Task goal: Would you please retype the records that follow, word for word?

Stored items:
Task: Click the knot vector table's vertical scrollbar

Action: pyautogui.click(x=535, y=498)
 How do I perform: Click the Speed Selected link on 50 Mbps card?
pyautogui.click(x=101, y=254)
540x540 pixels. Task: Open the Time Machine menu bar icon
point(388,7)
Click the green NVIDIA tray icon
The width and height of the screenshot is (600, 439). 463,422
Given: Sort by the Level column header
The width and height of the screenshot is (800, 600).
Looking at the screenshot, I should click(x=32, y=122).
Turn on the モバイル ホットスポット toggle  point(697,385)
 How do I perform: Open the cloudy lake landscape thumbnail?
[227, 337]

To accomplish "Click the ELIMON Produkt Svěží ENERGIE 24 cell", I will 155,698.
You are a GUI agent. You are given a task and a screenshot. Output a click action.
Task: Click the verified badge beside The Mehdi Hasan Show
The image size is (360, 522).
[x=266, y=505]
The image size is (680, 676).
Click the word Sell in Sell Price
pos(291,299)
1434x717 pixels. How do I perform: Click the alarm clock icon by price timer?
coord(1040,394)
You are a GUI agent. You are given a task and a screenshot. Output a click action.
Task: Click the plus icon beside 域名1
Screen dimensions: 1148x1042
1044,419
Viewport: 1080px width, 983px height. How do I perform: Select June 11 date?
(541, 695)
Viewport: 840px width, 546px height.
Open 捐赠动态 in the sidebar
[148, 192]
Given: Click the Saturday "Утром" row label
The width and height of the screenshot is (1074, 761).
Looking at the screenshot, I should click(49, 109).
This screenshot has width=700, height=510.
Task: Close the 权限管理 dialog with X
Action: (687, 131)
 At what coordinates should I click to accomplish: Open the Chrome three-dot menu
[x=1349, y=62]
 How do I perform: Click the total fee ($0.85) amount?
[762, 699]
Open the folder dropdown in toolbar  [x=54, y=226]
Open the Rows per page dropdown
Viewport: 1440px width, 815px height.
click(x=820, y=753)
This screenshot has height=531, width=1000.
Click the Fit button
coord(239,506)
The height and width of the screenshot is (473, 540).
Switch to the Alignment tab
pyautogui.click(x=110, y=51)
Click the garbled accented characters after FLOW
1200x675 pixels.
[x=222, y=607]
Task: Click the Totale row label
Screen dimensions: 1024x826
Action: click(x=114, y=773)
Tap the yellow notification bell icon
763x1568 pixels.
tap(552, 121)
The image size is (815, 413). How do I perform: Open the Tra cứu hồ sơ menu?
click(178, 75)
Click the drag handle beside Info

Result of this exercise:
Task: Click the knot vector table's vertical scrollbar

Action: pyautogui.click(x=535, y=498)
 How do I perform: Click the Speed Selected link on 50 Mbps card?
pyautogui.click(x=101, y=254)
540x540 pixels. Task: Open the Time Machine menu bar icon
point(388,7)
Click the green NVIDIA tray icon
The width and height of the screenshot is (600, 439). 463,422
Given: Sort by the Level column header
The width and height of the screenshot is (800, 600).
Looking at the screenshot, I should click(x=32, y=122).
Turn on the モバイル ホットスポット toggle  point(697,385)
 How do I perform: Open the cloudy lake landscape thumbnail?
[227, 337]

To accomplish "Click the ELIMON Produkt Svěží ENERGIE 24 cell", I will 155,698.
You are a GUI agent. You are given a task and a screenshot. Output a click action.
Task: Click the verified badge beside The Mehdi Hasan Show
The image size is (360, 522).
[x=266, y=505]
The image size is (680, 676).
Click the word Sell in Sell Price
pos(291,299)
1434x717 pixels. How do I perform: Click the alarm clock icon by price timer?
coord(1040,394)
You are a GUI agent. You are given a task and a screenshot. Output a click action.
Task: Click the plus icon beside 域名1
Screen dimensions: 1148x1042
1044,419
Viewport: 1080px width, 983px height. How do I perform: Select June 11 date?
(541, 695)
Viewport: 840px width, 546px height.
Open 捐赠动态 in the sidebar
[148, 192]
Given: Click the Saturday "Утром" row label
The width and height of the screenshot is (1074, 761).
Looking at the screenshot, I should click(49, 109).
This screenshot has width=700, height=510.
Task: Close the 权限管理 dialog with X
Action: (687, 131)
 At what coordinates should I click to accomplish: Open the Chrome three-dot menu
[x=1349, y=62]
 How do I perform: Click the total fee ($0.85) amount?
[762, 699]
Open the folder dropdown in toolbar  [x=54, y=226]
Open the Rows per page dropdown
Viewport: 1440px width, 815px height.
click(x=820, y=753)
This screenshot has height=531, width=1000.
Click the Fit button
coord(239,506)
The height and width of the screenshot is (473, 540).
Switch to the Alignment tab
pyautogui.click(x=110, y=51)
Click the garbled accented characters after FLOW
1200x675 pixels.
[x=222, y=607]
Task: Click the Totale row label
Screen dimensions: 1024x826
Action: click(x=114, y=773)
Tap the yellow notification bell icon
763x1568 pixels.
tap(552, 121)
The image size is (815, 413). How do I perform: Open the Tra cứu hồ sơ menu?
click(178, 75)
Click the drag handle beside Info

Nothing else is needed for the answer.